* _Screenshot grounding data_:
※

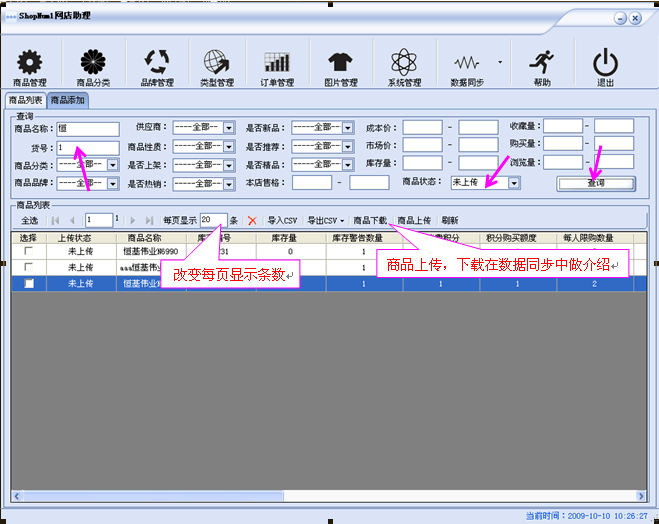Select the 商品列表 tab
659x524 pixels.
click(25, 101)
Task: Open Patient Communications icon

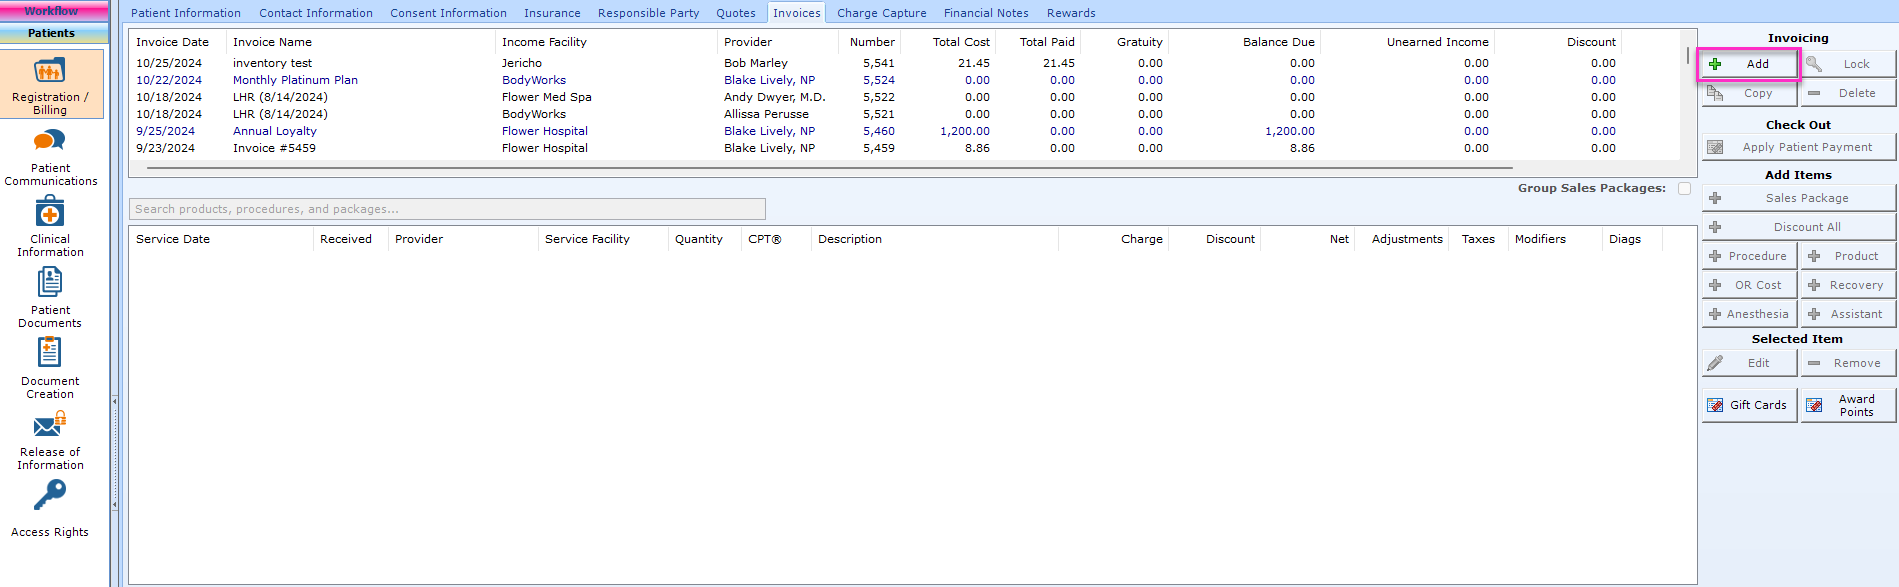Action: (x=50, y=143)
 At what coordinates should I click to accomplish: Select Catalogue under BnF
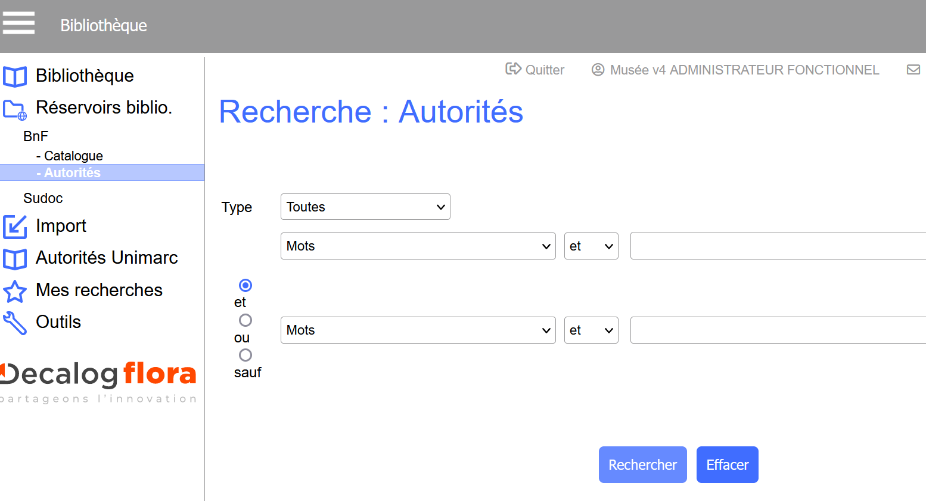72,156
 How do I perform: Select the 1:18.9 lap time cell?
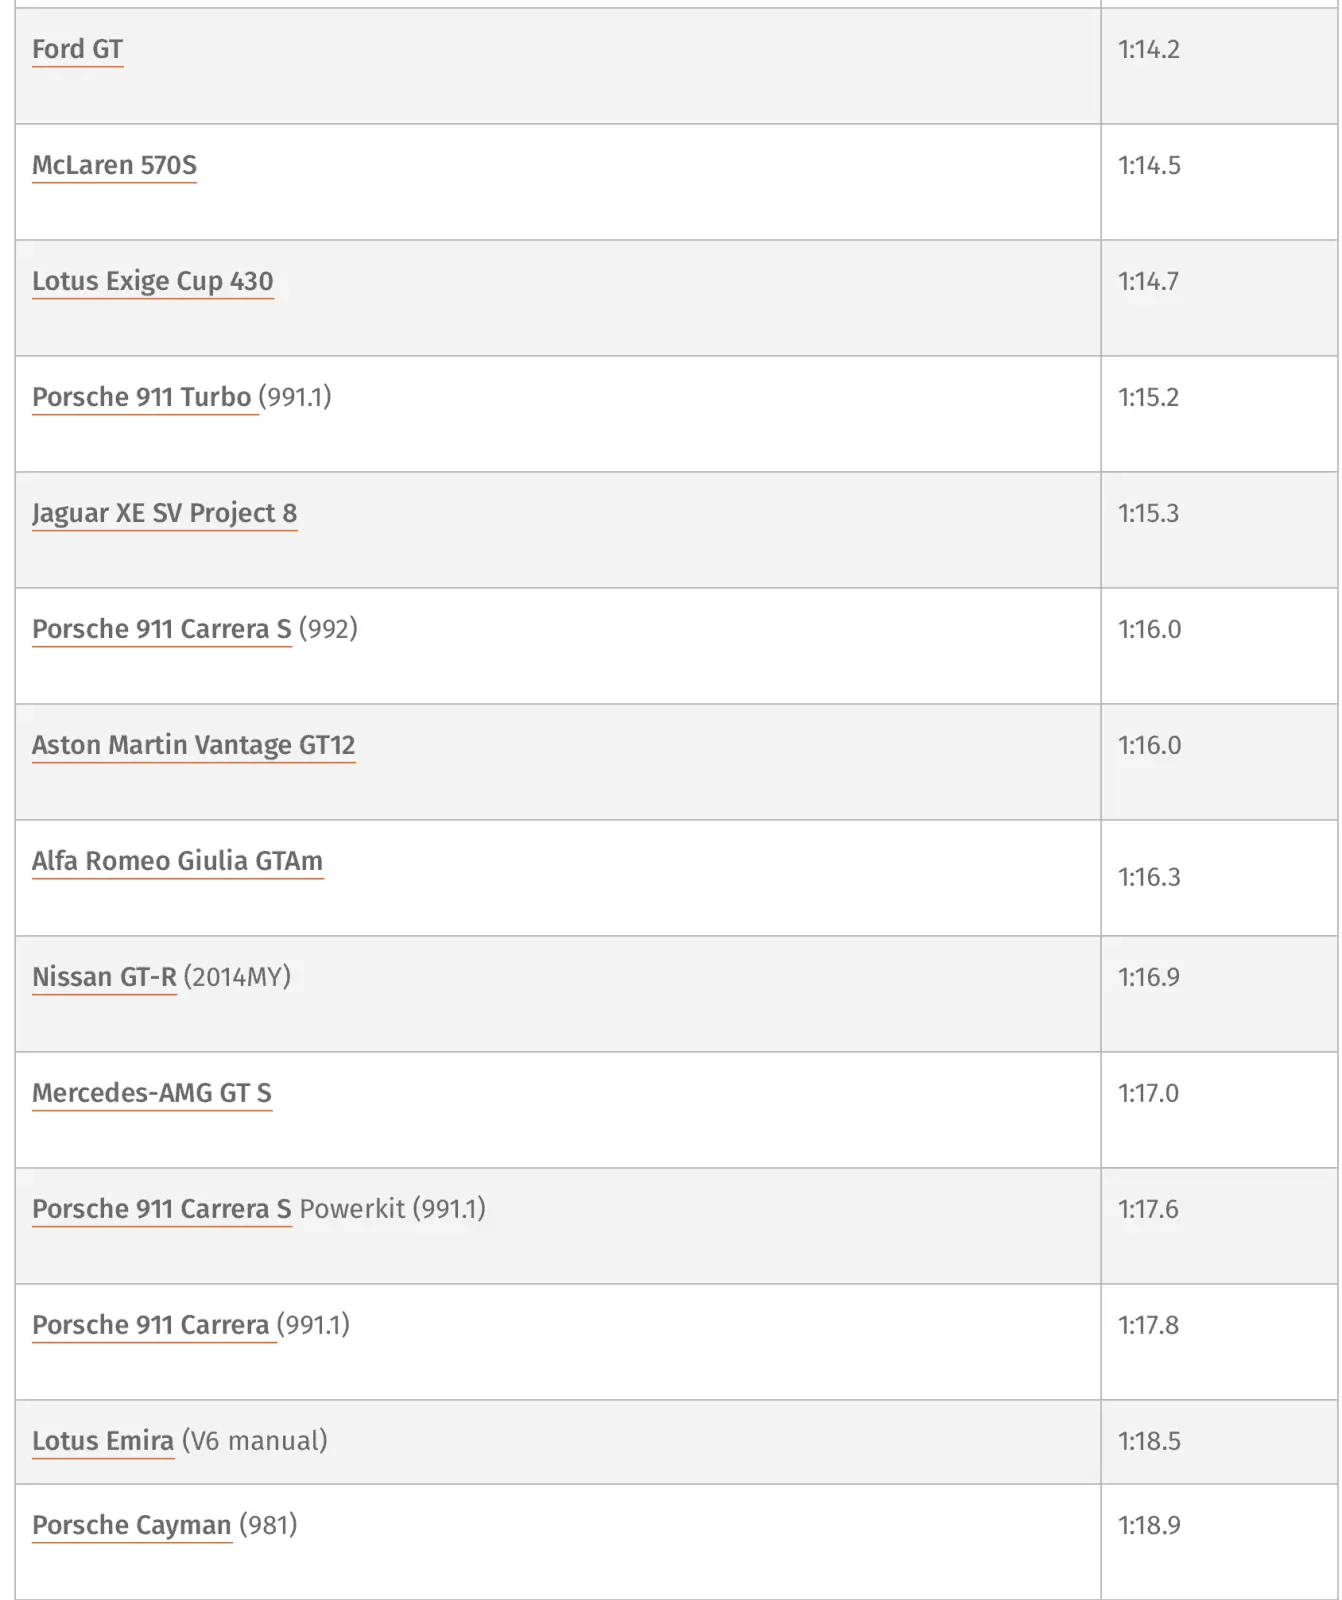pyautogui.click(x=1149, y=1526)
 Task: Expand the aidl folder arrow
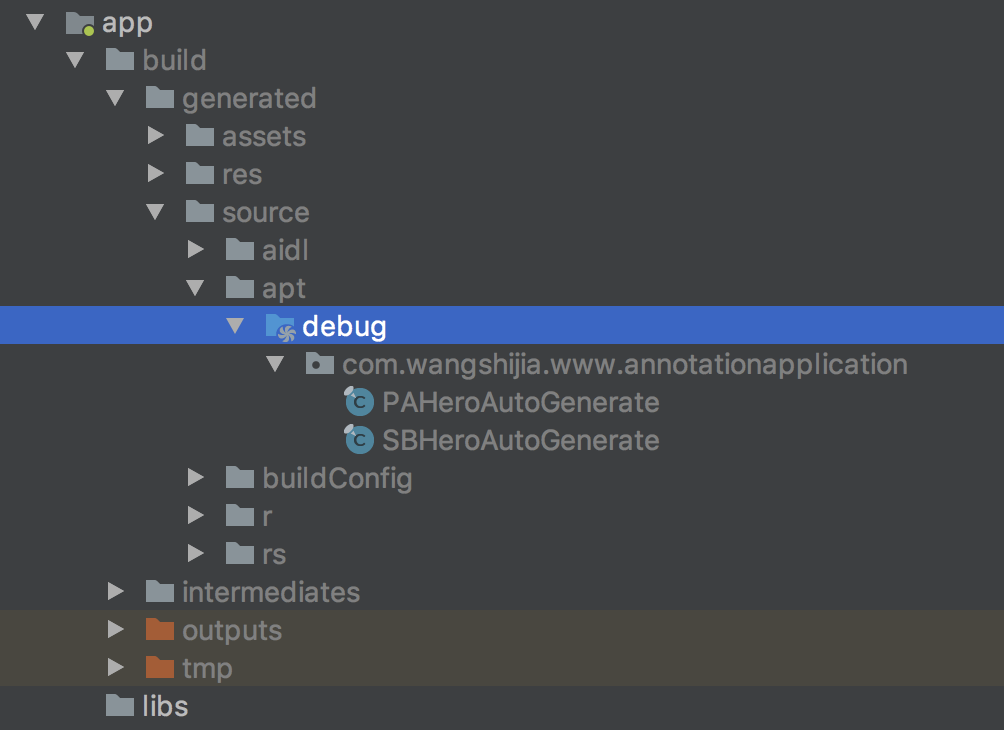click(x=195, y=250)
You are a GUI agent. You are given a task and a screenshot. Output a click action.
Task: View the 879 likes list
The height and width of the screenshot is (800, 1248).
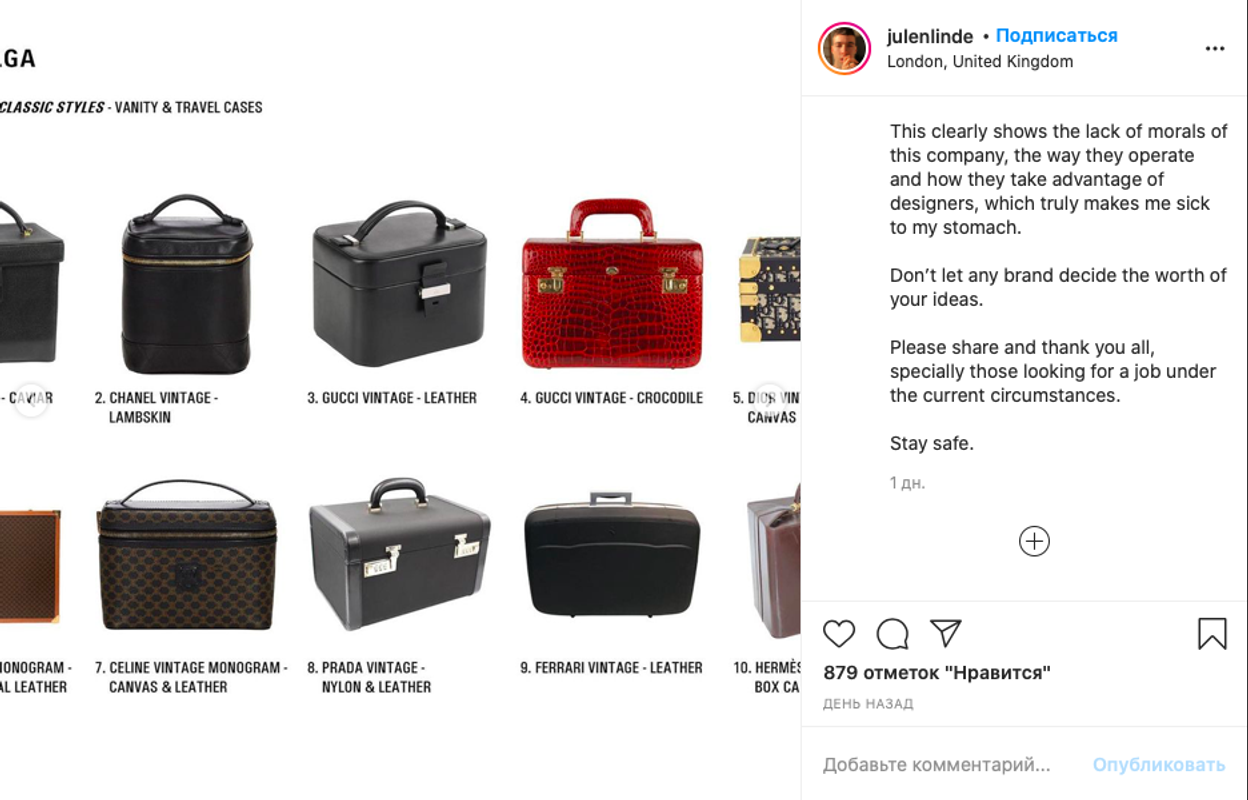point(937,673)

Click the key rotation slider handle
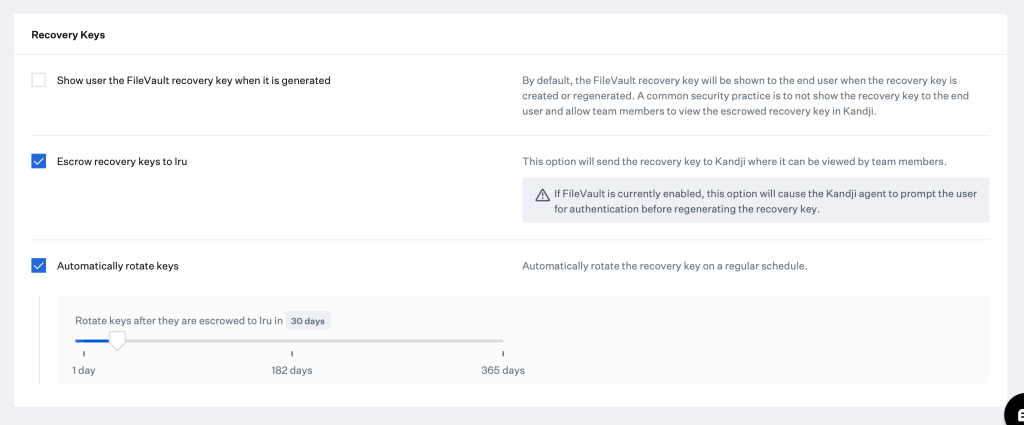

※

* _What to produce_:
The range runs from the line containing "How do I perform: Select" through the end of the entries; print those lines exactly and leave the pictures out.

* _The completed task_:
 How do I perform: Select the 1:18.9 lap time cell?
pyautogui.click(x=1149, y=1526)
 Task: Expand the aidl folder arrow
click(x=195, y=250)
You are a GUI agent. You are given a task and a screenshot. Output a click action.
Task: View the 879 likes list
The height and width of the screenshot is (800, 1248).
point(937,673)

Click the key rotation slider handle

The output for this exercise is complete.